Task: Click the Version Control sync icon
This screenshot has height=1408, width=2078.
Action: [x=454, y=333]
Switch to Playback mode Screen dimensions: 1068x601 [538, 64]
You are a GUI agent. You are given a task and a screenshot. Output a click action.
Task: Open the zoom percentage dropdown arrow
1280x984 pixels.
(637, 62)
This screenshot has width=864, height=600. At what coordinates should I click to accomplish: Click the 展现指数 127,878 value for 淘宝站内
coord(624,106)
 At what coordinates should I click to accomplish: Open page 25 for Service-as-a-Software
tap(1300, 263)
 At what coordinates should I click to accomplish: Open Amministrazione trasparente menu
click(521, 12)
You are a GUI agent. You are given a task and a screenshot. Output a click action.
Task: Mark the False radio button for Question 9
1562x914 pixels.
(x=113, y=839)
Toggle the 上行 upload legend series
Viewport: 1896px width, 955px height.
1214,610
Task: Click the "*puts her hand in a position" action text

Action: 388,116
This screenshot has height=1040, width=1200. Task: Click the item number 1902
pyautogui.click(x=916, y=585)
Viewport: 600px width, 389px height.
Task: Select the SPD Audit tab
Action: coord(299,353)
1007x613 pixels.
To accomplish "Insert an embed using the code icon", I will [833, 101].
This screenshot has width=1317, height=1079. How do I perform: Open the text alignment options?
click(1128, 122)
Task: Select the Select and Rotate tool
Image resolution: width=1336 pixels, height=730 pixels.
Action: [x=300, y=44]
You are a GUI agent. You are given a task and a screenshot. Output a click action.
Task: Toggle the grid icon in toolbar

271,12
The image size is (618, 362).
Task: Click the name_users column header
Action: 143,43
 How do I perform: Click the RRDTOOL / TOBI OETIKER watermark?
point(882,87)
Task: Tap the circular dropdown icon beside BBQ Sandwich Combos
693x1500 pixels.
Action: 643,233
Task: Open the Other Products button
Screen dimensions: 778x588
▬▬▬▬▬▬▬▬▬▬
[Exercise description]: Nothing but an exact repetition of the entries is expected here.

[Result for this task]:
Task: Click the Version Control sync icon
This screenshot has height=1408, width=2078.
Action: [x=454, y=333]
Switch to Playback mode Screen dimensions: 1068x601 [538, 64]
You are a GUI agent. You are given a task and a screenshot. Output a click action.
Task: Open the zoom percentage dropdown arrow
1280x984 pixels.
(637, 62)
This screenshot has width=864, height=600. At what coordinates should I click to accomplish: Click the 展现指数 127,878 value for 淘宝站内
coord(624,106)
 At what coordinates should I click to accomplish: Open page 25 for Service-as-a-Software
tap(1300, 263)
 At what coordinates should I click to accomplish: Open Amministrazione trasparente menu
click(521, 12)
You are a GUI agent. You are given a task and a screenshot. Output a click action.
Task: Mark the False radio button for Question 9
1562x914 pixels.
(x=113, y=839)
Toggle the 上行 upload legend series
Viewport: 1896px width, 955px height.
1214,610
Task: Click the "*puts her hand in a position" action text

Action: 388,116
This screenshot has height=1040, width=1200. Task: Click the item number 1902
pyautogui.click(x=916, y=585)
Viewport: 600px width, 389px height.
Task: Select the SPD Audit tab
Action: coord(299,353)
1007x613 pixels.
To accomplish "Insert an embed using the code icon", I will [833, 101].
This screenshot has width=1317, height=1079. How do I perform: Open the text alignment options?
click(1128, 122)
Task: Select the Select and Rotate tool
Image resolution: width=1336 pixels, height=730 pixels.
Action: [x=300, y=44]
You are a GUI agent. You are given a task and a screenshot. Output a click action.
Task: Toggle the grid icon in toolbar

271,12
The image size is (618, 362).
Task: Click the name_users column header
Action: 143,43
 How do I perform: Click the RRDTOOL / TOBI OETIKER watermark?
point(882,87)
Task: Tap the circular dropdown icon beside BBQ Sandwich Combos
693x1500 pixels.
Action: 643,233
Task: Open the Other Products button
Screen dimensions: 778x588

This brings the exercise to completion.